* Data items *
───
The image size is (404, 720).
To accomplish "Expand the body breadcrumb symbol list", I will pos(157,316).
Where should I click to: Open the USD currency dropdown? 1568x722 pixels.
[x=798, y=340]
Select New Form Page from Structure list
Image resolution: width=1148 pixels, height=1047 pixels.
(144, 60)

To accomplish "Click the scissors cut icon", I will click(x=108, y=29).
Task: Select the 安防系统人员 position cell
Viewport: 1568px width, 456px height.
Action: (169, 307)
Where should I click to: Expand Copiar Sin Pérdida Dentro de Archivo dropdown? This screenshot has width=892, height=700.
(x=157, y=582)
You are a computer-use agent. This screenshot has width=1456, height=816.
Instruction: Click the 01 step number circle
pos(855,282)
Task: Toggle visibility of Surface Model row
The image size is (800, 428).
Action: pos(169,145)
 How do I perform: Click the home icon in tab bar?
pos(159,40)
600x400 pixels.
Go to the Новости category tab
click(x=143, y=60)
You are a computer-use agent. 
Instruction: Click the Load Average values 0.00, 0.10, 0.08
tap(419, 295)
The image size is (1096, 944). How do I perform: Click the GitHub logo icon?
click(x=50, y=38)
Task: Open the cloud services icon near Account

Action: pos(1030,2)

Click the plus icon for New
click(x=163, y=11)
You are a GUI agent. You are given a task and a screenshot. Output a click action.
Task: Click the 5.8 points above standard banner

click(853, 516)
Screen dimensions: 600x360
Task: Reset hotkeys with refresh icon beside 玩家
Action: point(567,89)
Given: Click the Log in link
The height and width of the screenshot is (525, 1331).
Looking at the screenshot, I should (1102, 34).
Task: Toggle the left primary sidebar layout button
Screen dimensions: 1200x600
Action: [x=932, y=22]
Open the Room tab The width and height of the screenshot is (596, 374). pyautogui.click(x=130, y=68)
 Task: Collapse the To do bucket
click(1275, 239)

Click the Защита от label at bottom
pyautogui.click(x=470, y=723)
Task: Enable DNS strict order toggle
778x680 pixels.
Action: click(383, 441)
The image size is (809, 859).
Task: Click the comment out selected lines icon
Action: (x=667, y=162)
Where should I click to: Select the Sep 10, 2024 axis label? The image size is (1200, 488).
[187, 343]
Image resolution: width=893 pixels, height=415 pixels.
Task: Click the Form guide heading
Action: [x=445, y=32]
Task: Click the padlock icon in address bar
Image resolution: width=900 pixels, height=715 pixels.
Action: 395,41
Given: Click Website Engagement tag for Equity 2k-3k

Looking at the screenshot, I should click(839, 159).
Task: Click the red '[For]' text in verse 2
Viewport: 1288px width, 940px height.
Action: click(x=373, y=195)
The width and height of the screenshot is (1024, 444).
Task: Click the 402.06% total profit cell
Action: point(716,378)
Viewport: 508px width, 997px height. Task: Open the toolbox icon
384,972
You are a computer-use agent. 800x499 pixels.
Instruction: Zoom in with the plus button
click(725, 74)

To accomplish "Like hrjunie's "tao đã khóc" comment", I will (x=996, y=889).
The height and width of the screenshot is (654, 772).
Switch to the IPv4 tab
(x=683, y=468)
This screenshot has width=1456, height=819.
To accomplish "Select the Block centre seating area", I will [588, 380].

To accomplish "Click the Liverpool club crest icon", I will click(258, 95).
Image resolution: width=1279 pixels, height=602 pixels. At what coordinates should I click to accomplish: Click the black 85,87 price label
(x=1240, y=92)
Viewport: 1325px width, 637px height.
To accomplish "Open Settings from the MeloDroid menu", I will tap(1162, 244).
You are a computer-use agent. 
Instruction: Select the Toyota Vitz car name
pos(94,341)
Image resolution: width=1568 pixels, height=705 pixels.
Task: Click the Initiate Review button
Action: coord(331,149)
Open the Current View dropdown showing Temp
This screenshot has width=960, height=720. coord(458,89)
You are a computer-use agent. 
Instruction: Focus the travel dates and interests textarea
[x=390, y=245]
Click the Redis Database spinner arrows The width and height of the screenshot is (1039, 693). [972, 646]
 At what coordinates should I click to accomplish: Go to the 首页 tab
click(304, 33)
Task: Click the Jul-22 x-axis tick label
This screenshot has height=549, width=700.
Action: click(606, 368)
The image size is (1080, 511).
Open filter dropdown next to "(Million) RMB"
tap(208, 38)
───
* TASK *
Locate the word "list" in the entries, and copy every line where it is found.

* FINAL ANSWER *
To accomplish "Expand the body breadcrumb symbol list", I will pos(157,316).
Select New Form Page from Structure list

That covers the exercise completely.